Repository files navigation

============
Introduction
============
This is the MGM code written by Gabriele Facciolo,
Carlo de Franchis, and Enric Meinhardt.

If you want to use this software or results obtained with it,
the following paper should be cited within your publication:

- G. Facciolo and C. de Franchis and E. Meinhardt,
  "MGM: A Significantly More Global Matching for Stereovision",
  in British Machine Vision Conference, BMVC 2015.

Site : http://dev.ipol.im/~facciolo/mgm/
Email: [email protected]


=========================
Overview of the algorithm
=========================
This C++ code can be used for approximately optimizing MRF energies,
defined on the 4- or 8-connected image grids, of the form:

  E(D) = \sum_p C_p(D_p) + \sum_{pq} w_{pq} V (D_p, D_q)

  where C_p() denotes the unary term for the p-th node, the variables
  D_p take values in the range [0,L-1], C_p is represented as a
  costvolume of size W x H x L.
  V() denotes the distance function used for specifying the pairwise
  potentials, it can take one of these two forms (with params P1,P2):
     1) SMG's potential (Hirschmuller'08)

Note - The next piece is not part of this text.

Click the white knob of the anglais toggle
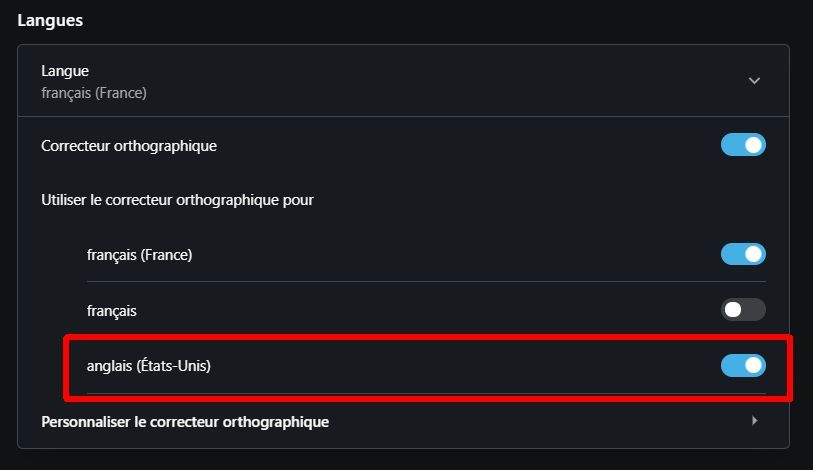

                    |  0  if |a - b|==0
          Vh(a,b) = | P1  if |a - b|==1
                    | P2  otherwise
  or
     2) any potential described in (Felzenszwalb-Huttenlocher'06),
        this code implements truncated linear and linear (P2=inf)

          Vl(a,b) =  min(P1*|a - b|, P2).

  The edge weights are given by w_{pq}, w can actually be used to adapt
  the parameters P1 and P2 on the pixel basis as:
                V (D_p, D_q, P1(w(p)), P2(w(p)) ),
  but the current implementation just multiplies the potential.
  The weights are represented as a stack of 8 images. For a pixel p
  each image of the stack contain the weight to the corresponding
  neighboring pixel: West, Est, S, N, (NW, NE, SE, SW).
  That is the first image just contains the weights for pixels to the left.
  For 4-connectivity, only the first 4 images are read, while for
  8-connectivity the whole stack of 8 images is used.


===========
Stereo code
===========
  The code in this directory uses MGM for stereo.
  The option of the mgm program are shown when called without parameters.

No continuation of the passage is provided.